Extract each line of the data below that contains the string "Task". Matching is case-sensitive.

## Records provided

____________

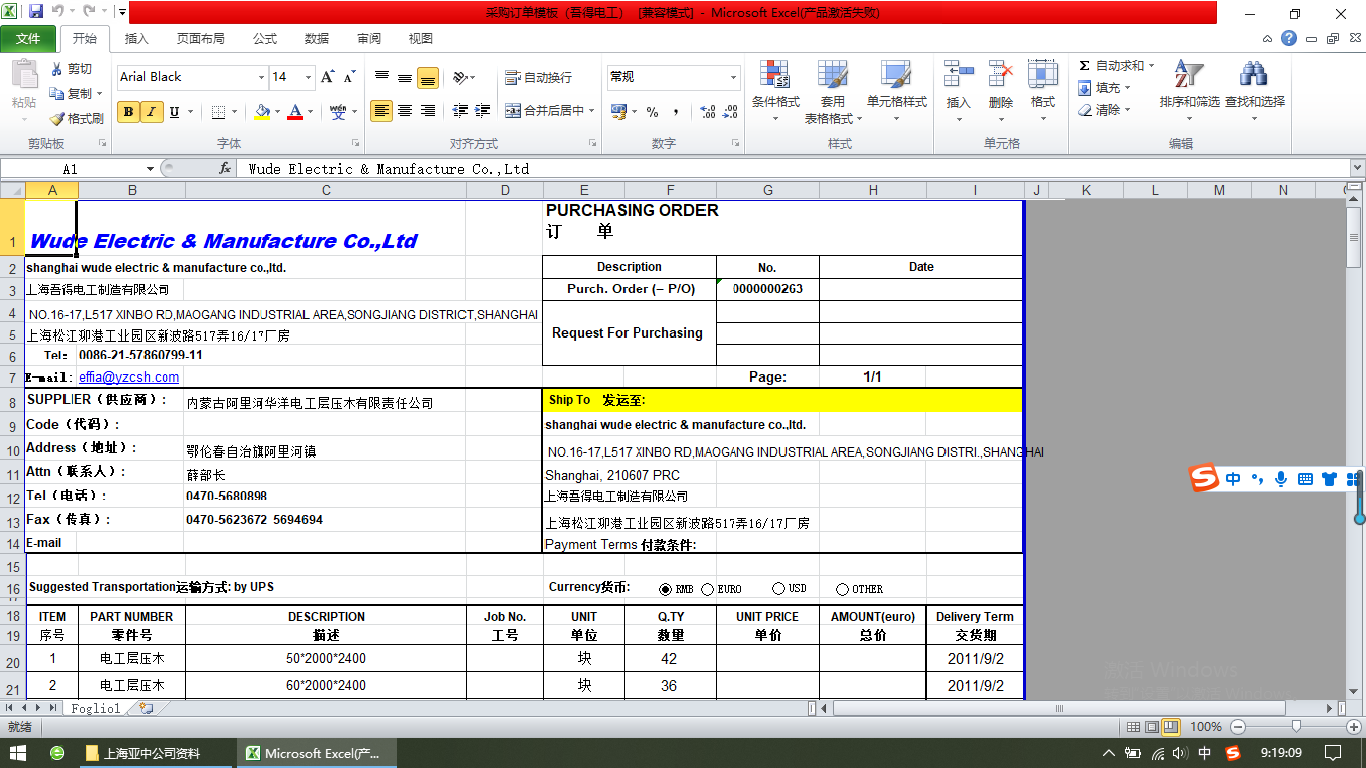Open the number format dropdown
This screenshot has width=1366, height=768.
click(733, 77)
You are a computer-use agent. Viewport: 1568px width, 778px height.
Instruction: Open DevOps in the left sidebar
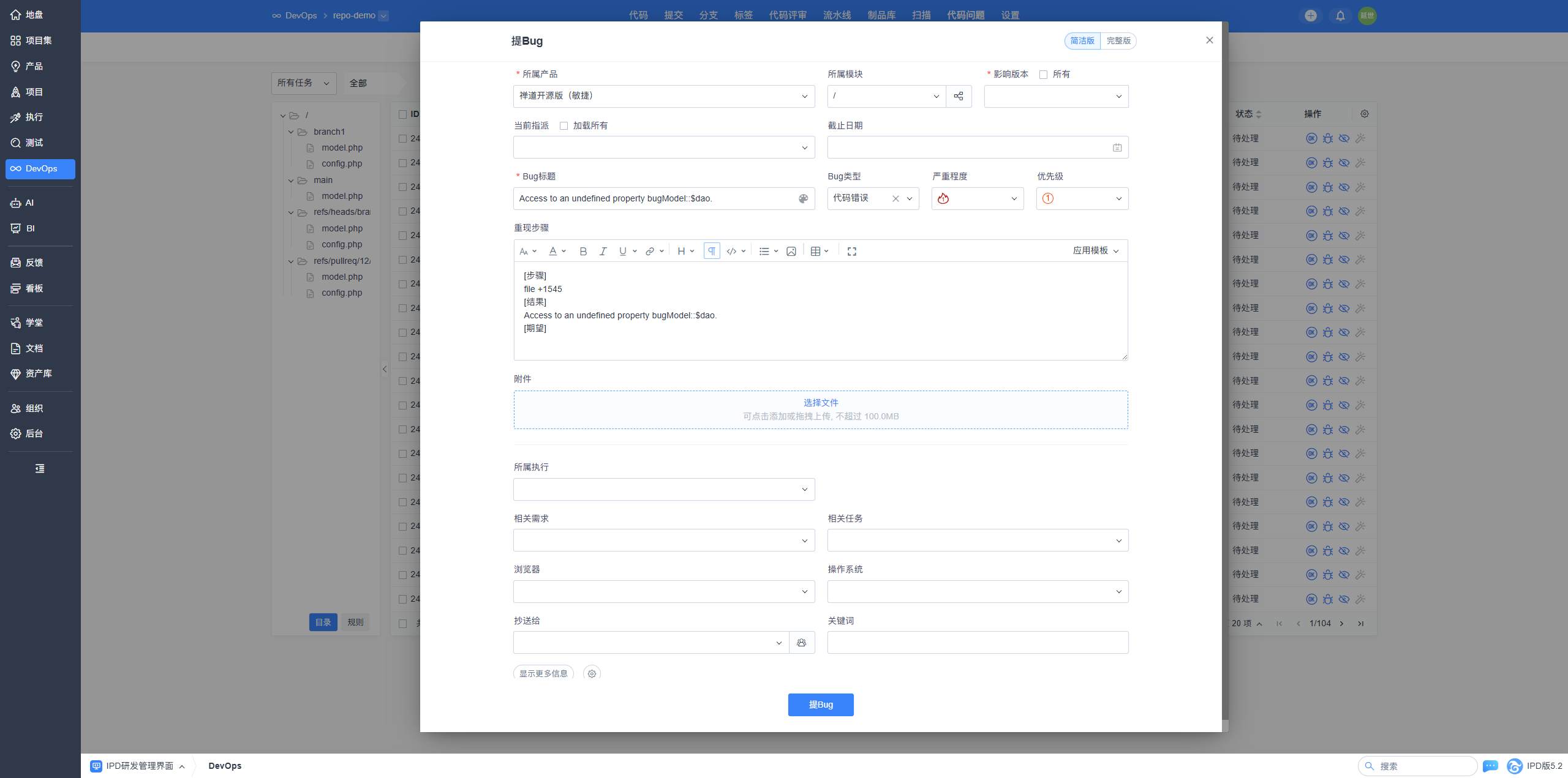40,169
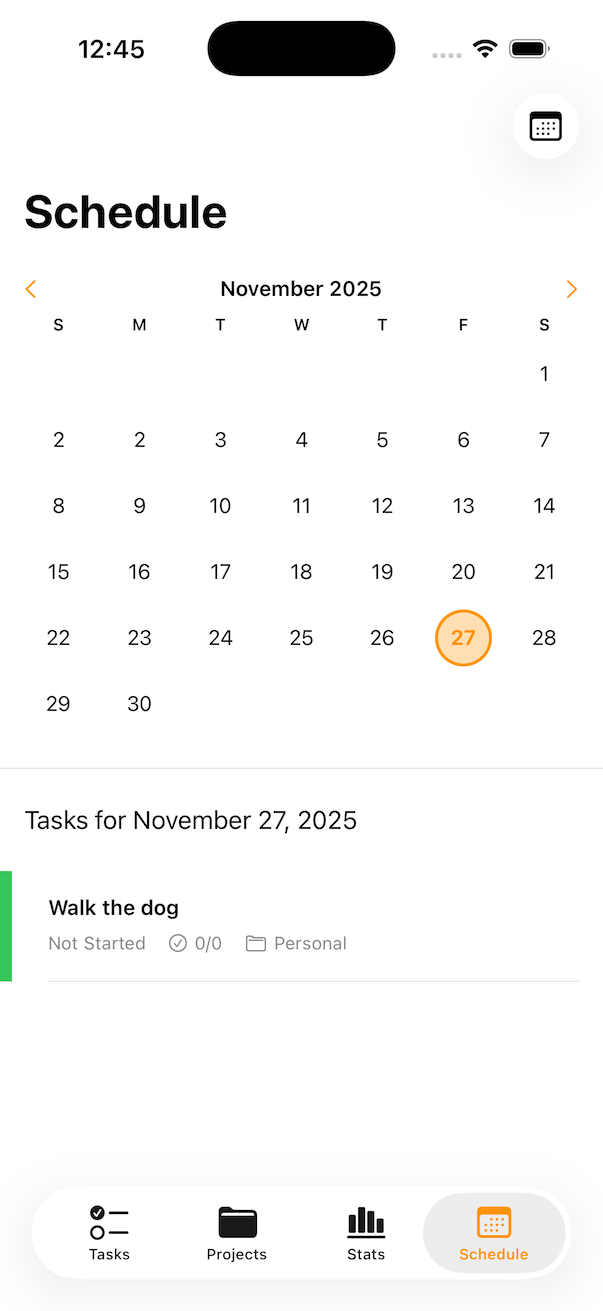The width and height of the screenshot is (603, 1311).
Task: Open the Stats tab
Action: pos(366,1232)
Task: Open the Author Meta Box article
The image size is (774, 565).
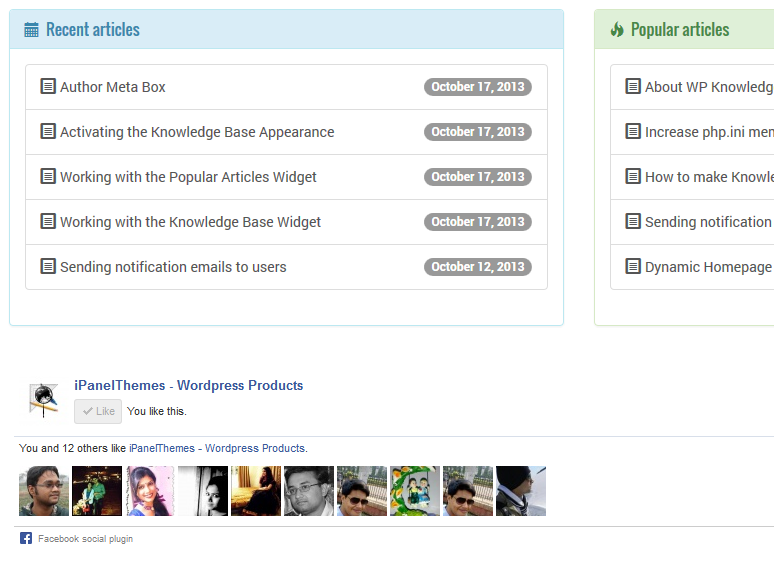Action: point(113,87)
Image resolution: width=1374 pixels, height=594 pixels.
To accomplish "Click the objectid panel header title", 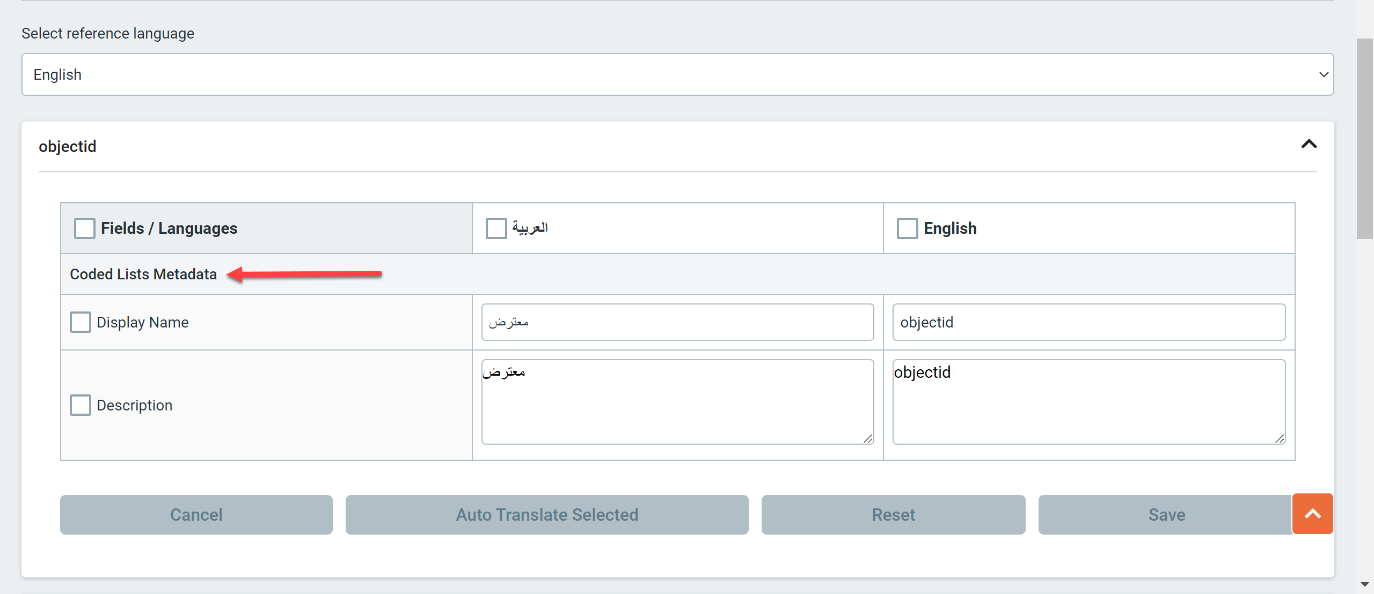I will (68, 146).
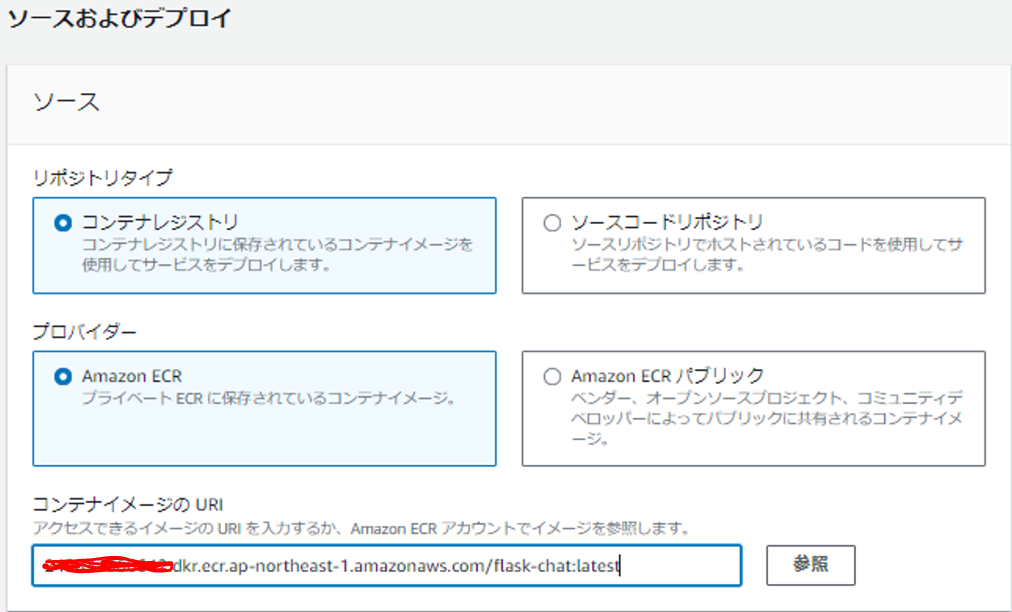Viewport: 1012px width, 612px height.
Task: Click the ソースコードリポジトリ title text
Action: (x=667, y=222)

____________

## Full answer
Task: Open the Stats tab
Task: Open the Author Meta Box article
Task: Click the ソースコードリポジトリ title text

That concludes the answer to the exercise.